From time to time, I hear people saying that Elliptic Curve Cryptography (ECC) cannot be used to directly encrypt data, and you can only do key agreement and digital signatures with it. This is a common misconception, but it’s not actually true: you can indeed use elliptic curve keys to encrypt arbitrary data. And I’m not talking about hybrid-encryption schemes (like ECIES or HPKE): I’m talking about pure elliptic curve encryption, and I’m going to show an example of it in this article. It’s true however that pure elliptic curve encryption is not widely used or standardized because, as I will explain at the end of the article, key agreement is more convenient for most applications.
Quick recap on Elliptic Curve Cryptography
I wrote an in-depth article about elliptic curve cryptography in the past on this blog, and here is a quick recap: points on an elliptic curve from an interesting algebraic structure: a cyclic group. This group lets us do some algebra with the points of the elliptic curve: if we have two points $A$ and $B$, we can add them ($A + B$) or subtract them ($A - B$). We can also multiply a point by an integer, which is the same as doing repeated addition ($n A$ = $A + A + \cdots + A$, $n$ times).
We know some efficient algorithms for doing multiplication, but the reverse of multiplication is believed to be a “hard” problem for certain elliptic curves, in the sense that we know efficient methods for computing $B = n A$ given $n$ and $A$, but we do not know very efficient methods to figure out $n$ given $A$ and $B$. This problem of reversing a multiplication is known as Elliptic Curve Discrete Logarithm Problem (ECDLP).
Elliptic Curve Cryptography is based on multiplication of elliptic curve points by integers and its security is given mainly by the difficulty of solving the ECDLP.
In order to use Elliptic Curve Cryptography, we first have to generate a private-public key pair:
- the private key is a random integer $s$;
- the public key is the result of multiplying the integer $s$ with the generator $G$ of the elliptic curve group: $P = s G$.
Let’s now see a method to use Elliptic Curve Cryptography to encrypt arbitrary data, so that we can demystify the common belief that elliptic curves cannot be used to encrypt.
Elliptic Curve ElGamal
One method to encrypt data with elliptic curve keys is ElGamal. This is not the only method, of course, but it’s the one that I chose because it’s well known and simple enough. ElGamal is a cryptosystem that takes the name from its author and works on any cyclic group, not just elliptic curve groups.

| Brief A |
In the elliptic curve encryption article, what is the problem of reversing a multiplication of an elliptic curve point by an integer called?
| Brief B |
Carry on the elliptic curve encryption article from its final sentence.

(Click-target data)
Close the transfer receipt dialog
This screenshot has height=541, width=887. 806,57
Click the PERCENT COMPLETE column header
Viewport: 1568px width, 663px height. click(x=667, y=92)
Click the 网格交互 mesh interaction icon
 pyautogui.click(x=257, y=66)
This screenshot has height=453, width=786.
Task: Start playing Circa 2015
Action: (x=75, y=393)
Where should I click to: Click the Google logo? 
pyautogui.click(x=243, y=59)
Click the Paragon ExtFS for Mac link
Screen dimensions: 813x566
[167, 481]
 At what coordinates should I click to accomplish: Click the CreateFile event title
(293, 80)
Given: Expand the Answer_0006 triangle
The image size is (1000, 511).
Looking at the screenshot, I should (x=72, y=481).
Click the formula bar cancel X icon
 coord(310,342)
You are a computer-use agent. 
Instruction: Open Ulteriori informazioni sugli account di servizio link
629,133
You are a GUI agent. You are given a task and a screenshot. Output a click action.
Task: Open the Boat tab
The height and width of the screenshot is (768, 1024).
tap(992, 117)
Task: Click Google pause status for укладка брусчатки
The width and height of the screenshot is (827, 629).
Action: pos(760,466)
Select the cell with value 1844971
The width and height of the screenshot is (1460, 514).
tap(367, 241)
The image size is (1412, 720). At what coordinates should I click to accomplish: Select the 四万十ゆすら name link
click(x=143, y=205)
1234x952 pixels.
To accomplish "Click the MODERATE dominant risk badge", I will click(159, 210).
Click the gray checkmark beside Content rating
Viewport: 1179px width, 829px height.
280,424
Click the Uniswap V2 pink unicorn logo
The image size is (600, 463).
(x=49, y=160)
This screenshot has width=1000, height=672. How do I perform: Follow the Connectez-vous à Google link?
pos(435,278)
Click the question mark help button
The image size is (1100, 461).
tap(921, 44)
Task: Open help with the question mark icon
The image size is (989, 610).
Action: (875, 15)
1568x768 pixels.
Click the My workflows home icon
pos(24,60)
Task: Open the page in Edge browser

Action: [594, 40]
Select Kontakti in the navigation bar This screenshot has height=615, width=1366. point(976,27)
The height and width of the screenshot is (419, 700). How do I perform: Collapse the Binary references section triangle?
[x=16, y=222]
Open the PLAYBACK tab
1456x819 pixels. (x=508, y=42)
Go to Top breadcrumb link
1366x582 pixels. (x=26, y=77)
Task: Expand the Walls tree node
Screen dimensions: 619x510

| Exercise result A |
The Elliptic Curve Discrete Logarithm Problem (ECDLP).

| Exercise result B |
If we want to encrypt a message using the public key $P$ via ElGamal, we can do the following:
- map the message to a point $M$ on the elliptic curve
- generate a random integer $t$
- compute $C_1 = t G$
- compute $C_2 = t P + M$
- return the tuple $(C_1, C_2)$
To decrypt an encrypted tuple $(C_1, C_2)$ using the private key $s$, we can do the following:
- compute $M = C_2 - s C_1$
- map the point $M$ back to a message
The scheme works because: $$\begin{align*} s C_1 & = s (t G) \\ & = t (s G) \\ & = t P \end{align*}$$ therefore: $$\begin{align*} C_2 - s C_1 & = (t P + M) - (t P) \\ & = M \end{align*}$$
There’s however a big problem with this scheme: how do we map a message to a point, and vice versa? How can we perform step 1 of the encryption algorithm, or step 2 of the decryption algorithm?
Mapping a message to a point
A message can be an arbitrary byte string. An elliptic curve point is, generally speaking, a pair of integers $(x, y)$ belonging to the elliptic curve field. How can we transform a byte string into a pair of field integers?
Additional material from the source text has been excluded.